それは尾崎が美雪の病室に見舞いに来る数日前。
美雪は覇王に
「本当に?地球防衛軍やめちゃうの?」
と聞いた。覇王は
「ああ……そう言う事になるな!」
美雪は
「どこに行くの?これから?」
覇王は
「さあ~決めていないよ!行く場所は分から無い!」
と寂しそうに返した。
美雪は
「そう……」
とぽつりと言った。
覇王は
「お前はこれからどうする?やっぱり!国連の分子生物学者と
して怪獣の研究をするのか?」
美雪は
「そうね……あたしには帰る場所があるのに……あなたには……」
と悲しそうな返事をした。
覇王は
「どうした?生気の無い返事をして?俺がいなくて寂しいのか?」
美雪はムキになって
「別に寂しくなんて!」
と言ったが覇王は
「いや!寂しいんだろう?俺も寂しいからな……
ところで一つ気になる事があるんだが」
と切り出した。
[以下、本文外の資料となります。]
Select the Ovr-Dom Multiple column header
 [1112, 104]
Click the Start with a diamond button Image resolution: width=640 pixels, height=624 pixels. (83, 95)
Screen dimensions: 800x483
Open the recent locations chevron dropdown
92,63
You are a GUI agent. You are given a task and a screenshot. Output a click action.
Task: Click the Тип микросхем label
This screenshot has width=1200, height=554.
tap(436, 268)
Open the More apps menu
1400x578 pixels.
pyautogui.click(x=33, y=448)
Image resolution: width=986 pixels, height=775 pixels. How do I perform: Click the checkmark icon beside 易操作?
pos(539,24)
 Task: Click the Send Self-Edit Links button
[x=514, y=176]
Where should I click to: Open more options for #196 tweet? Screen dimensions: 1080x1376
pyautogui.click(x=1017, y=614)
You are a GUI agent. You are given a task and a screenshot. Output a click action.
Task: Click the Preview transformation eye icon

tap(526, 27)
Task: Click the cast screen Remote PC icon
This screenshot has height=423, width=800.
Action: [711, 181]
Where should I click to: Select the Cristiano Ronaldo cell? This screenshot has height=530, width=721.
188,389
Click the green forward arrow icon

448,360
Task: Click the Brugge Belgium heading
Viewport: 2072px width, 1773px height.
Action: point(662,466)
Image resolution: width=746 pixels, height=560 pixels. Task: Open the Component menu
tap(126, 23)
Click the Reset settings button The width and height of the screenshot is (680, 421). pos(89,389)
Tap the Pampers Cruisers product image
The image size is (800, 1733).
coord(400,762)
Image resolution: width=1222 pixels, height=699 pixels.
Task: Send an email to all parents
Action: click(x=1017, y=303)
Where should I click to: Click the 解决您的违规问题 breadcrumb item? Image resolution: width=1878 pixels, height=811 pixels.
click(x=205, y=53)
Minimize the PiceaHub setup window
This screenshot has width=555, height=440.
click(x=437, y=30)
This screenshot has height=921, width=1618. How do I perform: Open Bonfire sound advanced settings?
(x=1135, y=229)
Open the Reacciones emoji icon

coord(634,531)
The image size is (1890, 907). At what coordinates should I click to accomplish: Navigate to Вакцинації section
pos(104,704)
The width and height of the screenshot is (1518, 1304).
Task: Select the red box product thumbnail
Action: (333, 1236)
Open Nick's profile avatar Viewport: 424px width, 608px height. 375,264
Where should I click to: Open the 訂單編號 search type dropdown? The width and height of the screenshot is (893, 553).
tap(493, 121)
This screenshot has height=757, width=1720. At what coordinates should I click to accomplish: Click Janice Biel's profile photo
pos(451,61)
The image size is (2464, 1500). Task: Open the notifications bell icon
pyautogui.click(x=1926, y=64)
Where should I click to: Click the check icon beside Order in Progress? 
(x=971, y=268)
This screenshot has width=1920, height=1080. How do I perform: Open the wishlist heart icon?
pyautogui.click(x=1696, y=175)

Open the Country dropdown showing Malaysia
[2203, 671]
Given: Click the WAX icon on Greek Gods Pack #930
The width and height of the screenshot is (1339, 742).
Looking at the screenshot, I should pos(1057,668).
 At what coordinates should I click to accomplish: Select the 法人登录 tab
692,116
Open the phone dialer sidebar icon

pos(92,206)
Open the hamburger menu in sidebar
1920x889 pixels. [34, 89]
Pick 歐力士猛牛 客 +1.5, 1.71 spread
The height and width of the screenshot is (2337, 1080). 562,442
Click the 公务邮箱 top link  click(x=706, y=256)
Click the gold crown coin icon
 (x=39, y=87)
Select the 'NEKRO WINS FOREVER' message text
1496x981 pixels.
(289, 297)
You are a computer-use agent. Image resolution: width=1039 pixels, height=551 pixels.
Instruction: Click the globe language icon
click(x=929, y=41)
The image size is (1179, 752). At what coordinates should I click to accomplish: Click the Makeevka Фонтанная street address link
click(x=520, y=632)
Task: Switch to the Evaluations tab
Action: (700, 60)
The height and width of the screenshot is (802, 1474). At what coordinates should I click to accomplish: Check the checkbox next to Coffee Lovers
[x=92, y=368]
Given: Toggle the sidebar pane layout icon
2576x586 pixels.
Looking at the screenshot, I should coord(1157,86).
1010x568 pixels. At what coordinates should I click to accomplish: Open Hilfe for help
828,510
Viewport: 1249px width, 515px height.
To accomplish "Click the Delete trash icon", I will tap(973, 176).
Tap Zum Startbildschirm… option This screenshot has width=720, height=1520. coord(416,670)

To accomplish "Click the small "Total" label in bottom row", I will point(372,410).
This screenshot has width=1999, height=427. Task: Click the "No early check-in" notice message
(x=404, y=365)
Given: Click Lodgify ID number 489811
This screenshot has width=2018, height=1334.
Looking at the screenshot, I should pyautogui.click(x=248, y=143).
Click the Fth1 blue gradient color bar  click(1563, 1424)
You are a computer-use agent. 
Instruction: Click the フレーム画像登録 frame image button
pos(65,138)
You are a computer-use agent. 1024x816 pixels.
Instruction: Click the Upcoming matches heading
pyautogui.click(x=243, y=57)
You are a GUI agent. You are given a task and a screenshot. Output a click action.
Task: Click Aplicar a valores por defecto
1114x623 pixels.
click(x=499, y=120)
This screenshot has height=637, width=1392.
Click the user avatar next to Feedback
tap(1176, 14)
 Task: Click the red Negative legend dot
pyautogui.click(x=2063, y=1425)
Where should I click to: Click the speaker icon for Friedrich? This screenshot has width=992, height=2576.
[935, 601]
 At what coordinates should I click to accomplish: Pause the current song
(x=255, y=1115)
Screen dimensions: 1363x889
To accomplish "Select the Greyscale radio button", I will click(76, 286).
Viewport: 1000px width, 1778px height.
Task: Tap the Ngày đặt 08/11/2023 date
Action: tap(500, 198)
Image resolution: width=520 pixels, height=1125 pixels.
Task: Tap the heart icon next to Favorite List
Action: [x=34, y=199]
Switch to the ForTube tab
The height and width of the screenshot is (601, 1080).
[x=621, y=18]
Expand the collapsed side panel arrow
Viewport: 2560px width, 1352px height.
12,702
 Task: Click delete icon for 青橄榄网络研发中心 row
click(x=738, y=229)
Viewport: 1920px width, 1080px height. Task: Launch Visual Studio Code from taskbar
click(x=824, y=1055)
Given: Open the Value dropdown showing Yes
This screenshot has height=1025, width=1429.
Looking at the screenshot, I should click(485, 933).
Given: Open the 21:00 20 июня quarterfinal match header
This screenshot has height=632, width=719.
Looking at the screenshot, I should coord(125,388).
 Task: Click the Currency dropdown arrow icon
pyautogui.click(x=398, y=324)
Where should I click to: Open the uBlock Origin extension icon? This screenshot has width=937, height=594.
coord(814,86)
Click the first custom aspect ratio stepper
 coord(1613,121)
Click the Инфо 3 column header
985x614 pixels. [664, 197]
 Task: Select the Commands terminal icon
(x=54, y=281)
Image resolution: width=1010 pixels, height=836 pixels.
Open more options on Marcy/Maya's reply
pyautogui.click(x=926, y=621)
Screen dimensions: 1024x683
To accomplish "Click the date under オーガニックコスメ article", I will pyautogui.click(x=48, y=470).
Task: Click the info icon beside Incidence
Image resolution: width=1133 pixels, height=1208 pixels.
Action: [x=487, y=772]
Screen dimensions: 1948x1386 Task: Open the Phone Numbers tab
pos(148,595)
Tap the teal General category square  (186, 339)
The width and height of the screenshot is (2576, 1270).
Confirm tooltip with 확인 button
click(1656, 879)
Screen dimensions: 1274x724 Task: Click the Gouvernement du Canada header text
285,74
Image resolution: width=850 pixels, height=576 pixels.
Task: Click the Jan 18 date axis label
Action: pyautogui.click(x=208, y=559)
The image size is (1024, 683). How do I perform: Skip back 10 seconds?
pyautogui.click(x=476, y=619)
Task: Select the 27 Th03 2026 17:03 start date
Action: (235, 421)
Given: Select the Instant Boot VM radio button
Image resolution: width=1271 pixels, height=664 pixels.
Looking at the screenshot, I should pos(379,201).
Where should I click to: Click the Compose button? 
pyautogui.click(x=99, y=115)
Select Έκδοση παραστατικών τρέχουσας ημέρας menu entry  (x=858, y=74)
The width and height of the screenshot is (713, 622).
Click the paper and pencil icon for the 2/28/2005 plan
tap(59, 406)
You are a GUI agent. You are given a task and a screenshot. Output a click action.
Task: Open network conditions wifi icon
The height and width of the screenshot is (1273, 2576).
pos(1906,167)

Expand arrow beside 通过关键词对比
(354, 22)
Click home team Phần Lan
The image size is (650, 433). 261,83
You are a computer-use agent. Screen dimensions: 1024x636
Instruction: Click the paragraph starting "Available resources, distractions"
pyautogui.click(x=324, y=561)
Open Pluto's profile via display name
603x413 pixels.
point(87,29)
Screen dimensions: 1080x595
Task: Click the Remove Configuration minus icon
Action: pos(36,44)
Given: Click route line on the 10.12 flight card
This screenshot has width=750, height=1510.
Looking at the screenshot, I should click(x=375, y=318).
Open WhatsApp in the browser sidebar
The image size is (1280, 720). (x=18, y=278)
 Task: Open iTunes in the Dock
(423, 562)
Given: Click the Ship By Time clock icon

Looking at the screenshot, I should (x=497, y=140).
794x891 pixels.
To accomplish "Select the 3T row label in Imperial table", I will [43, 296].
美雪は
「何?」
と返した。
覇王は
「何故分子生物学者の道を選んだんだ?
俺が学んだことだが、いいか?
人類を守ると言う事はまず身近な人間を守ることから始まるのだ!
自分の両親!友達!同僚!そして……
君の次の世代の子供!
それが君には必要なんだ!
尾崎を俺もお前を誰よりも大切に思った!
だからX星人やデスギドラに立ち向かったんだ!
お前に本当に守りたい者はいるのか?」
少し厳しく言った。美雪は無言となった。
しかし覇王はふと穏やかになり
「まあ……人は努力をしている限り迷うに決まったものさ!
お前もそうなんだろう?」
そして覇王は
「そろそろ行こうと思う!説教くさい事を言ってすまない!」
しかし美雪は首を振った。覇王は
「だから……もし罪をつぐなって帰って来れたらさ!
結婚とかそういう柄じゃないんだけど……」
美雪は
「えっ?」
覇王は
「でも俺は誰よりもお前の事が好きで愛してる!
これからずっと!」
と言うと病室の外へ出た。
しかし美雪はベッドの布団を跳ねて起き上がり
「待って!」
と言うと振り向いた覇王を強く抱きしめ、泣きながら唇にキスをした。
覇王も抱き返しキスを返した。
覇王は
「またいつか!会おう!」
と言うと堂々と踵を返し、力強く廊下を踏みしめ、
威風堂々とエレベータ―の所まで歩いて行った。
そのうしろ姿を、美雪は泣きながら手を振り、
彼がエレベータに乗って見えなくなるまで見送った。
その翌朝、ニュースでは
「謎の黄金の光が空へ消えた」
と報道された。一部では
「ケーニッヒギドラでは?」
とか
「竜型のUFO」
だと証言する者もいたが真相は分からずじまいに終わった。
最後の思い出から我に返った美雪は仮設研究所の前で
無意識の内にそれを思い出し泣いていたが、涙を拭きながら
「こんな所で泣いていたら覇王に馬鹿にされる!あたしがしっかりしなきゃ!」
と自分に言い聞かせるように言うと仮設研究所のドアを開けて中へ入って行った。